Mención aparte merece el Café y Teatro de Variedades, que desde el verano de 1869 combinó funciones teatrales por horas con el servicio de café, ofreciendo por apenas 25 céntimos una consumición y una pequeña obra de zarzuela o género bilingüe.
Los grandes cafés literarios de finales de siglo. Con el cambio de siglo llegaron los establecimientos más lujosos y con mayor huella cultural en la memoria alicantina:
Café del Comercio, inaugurado en 1886 en el paseo de los Mártires, uno de los más lujosos de la ciudad hasta entonces.

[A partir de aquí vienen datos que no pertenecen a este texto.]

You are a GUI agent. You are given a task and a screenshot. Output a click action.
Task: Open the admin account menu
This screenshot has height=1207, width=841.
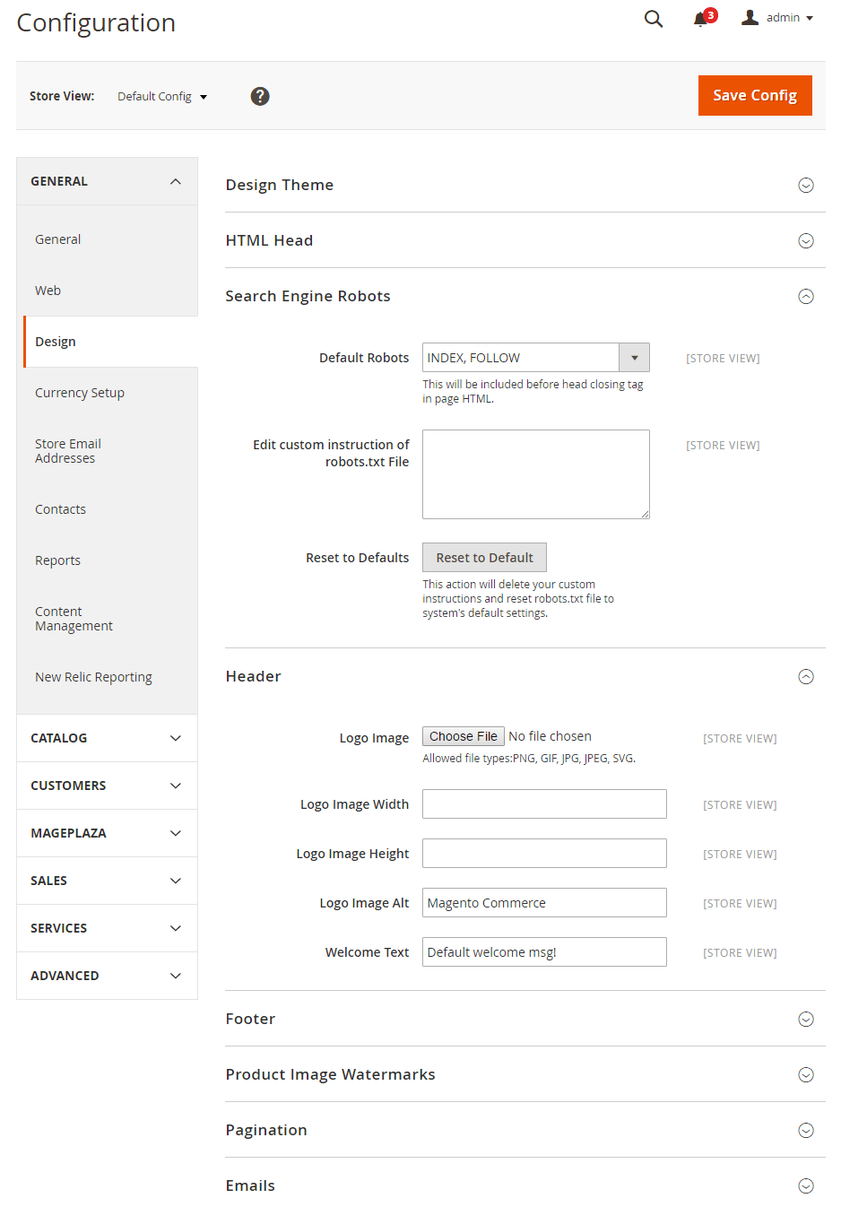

En su mismo local nacería después el célebre Café Central.
Café del Barrio de Benalúa, abierto en 1890 al calor del crecimiento de ese barrio.
Café Español, el más célebre de todos, surgido pocos años después del Café del Comercio y convertido en un auténtico clásico de la vida alicantina. Mantuvo sus puertas abiertas en el paseo de los Mártires hasta 1928, siendo durante décadas sede de una famosa tertulia de escritores y periodistas que, según se dijo tras su cierre, influyeron notablemente en la vida cultural de la ciudad.
Con el paso de las décadas, acudir al café dejó de ser un simple pasatiempo para convertirse en una costumbre casi imprescindible en la vida social alicantina. A la elegancia del mobiliario y la calidad del servicio se sumó la celebración de conciertos a cargo de pianistas, cuartetos y sextetos, que convirtieron estos espacios en auténticos centros de vida cultural, tertulia política y encuentro artístico —el escenario, en definitiva, donde generaciones de escritores, periodistas y ciudadanos alicantinos forjaron buena parte de la historia social de la ciudad durante el siglo XIX.